Bereit für den Kapitalmarkt
Evonik steigert Umsatz und Ergebnis

Der neu formierte Mischkonzern Evonik Industries hält mit gesteigertem Umsatz und Ergebnis Kurs auf den Kapitalmarkt. 2007 legte der Umsatz um zwei Prozent auf 14,4 Milliarden Euro zu.

HB ESSEN. Der Umsatz habe 2007 um zwei Prozent auf 14,4 Mrd. Euro zugelegt, das Ergebnis vor Steuern und Zinsen (EBIT) wuchs deutlich um 14 Prozent auf 1,3 Mrd. Euro, teilte das Unternehmen am Montag in Essen mit. "Ob sich unsere Eigentümerin nun in einem ersten Schritt für den Börsengang oder einen Investor entscheidet - wir sind bereit", schrieb Firmenchef Werner Müller in einem Brief an die Mitarbeiter.

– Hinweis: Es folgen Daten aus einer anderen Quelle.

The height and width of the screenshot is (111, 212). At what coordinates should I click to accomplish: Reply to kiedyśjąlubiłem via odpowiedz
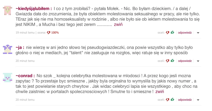point(185,33)
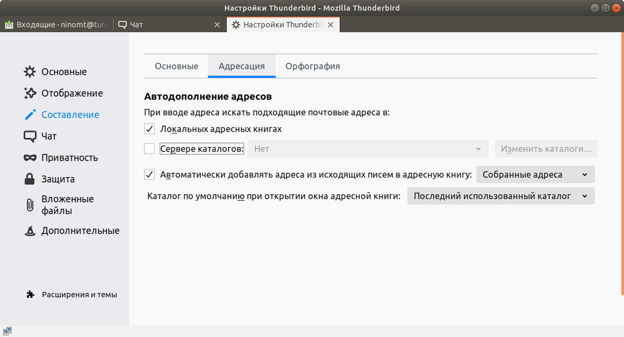Image resolution: width=624 pixels, height=337 pixels.
Task: Switch to the Основные tab in Составление
Action: click(176, 67)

Das 2006 aus dem früheren RAG -Konzern herausgelöste und 2007 in Evonik umbenannte Industrieunternehmen will im Sommer dieses Jahres 25 Prozent der Anteile an einen Investor oder die Börse abgeben. Aus den Evonik -Erlösen sollen die Ewigkeitslasten für den Ausstieg aus dem deutschen Steinkohlebergbau etwa für die Entwässerung alter Schächte und Bergschäden finanziert werden. Eigentümerin ist die RAG - Stiftung. Die Stiftung hatte angekündigt, an Evonik eine Sperrminorität von gut 25 Prozent dauerhaft zu halten.

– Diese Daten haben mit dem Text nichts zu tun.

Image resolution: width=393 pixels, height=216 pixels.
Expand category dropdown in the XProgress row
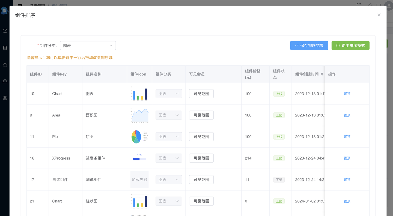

Auf eine Pressekonferenz zur Bilanzvorlage und einen Ausblick auf das laufende Jahr verzichtete das Unternehmen unter Hinweis auf die gesetzlichen Auflagen vor einem Börsengang. Nach Informationen der Nachrichtenagentur dpa werden elf internationale Finanzinvestoren für das 25-Prozent-Paket bis Ostern ihre unverbindlichen Angebote abgeben. Der Kaufpreis soll "zwei Mrd. Euro plus x" betragen. Angesichts des sehr schwachen Börsenumfeldes, das bei einem Börsengang hohe Abschläge nötig machen würde, halten Beobachter diesen Weg für unwahrscheinlich.

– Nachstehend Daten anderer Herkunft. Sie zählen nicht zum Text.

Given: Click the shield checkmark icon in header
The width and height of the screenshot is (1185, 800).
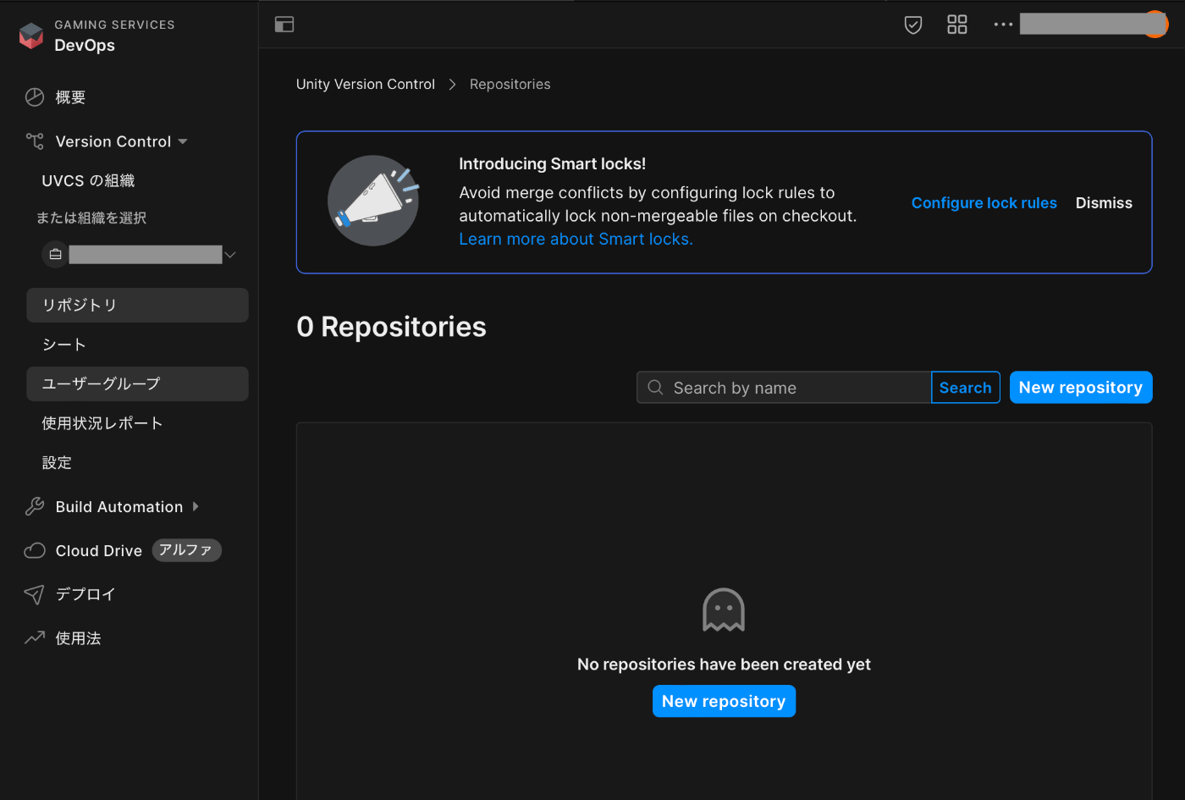Looking at the screenshot, I should tap(913, 25).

Zu dem Gewinnanstieg 2007 hätten alle drei Geschäftsfelder Chemie (früher Degussa), Energie (ehemals Steag) und Immobilien beigetragen, erklärte Müller. Die Chemie - das mit rund elf Mrd. Euro Umsatz wichtigste Geschäftsfeld - erreichte dabei einen EBIT-Zuwachs von 16 Prozent. Verantwortlich dafür seien die gestiegene Nachfrage und höhere Preise sowie die Straffung der internen Strukturen gewesen, heißt es in der Mitteilung. Für 2008 erhofft sich die Unternehmensleitung durch die Zusammenlegung der bisher zwölf auf sechs Chemie-Geschäftsbereiche noch mehr Effizienz.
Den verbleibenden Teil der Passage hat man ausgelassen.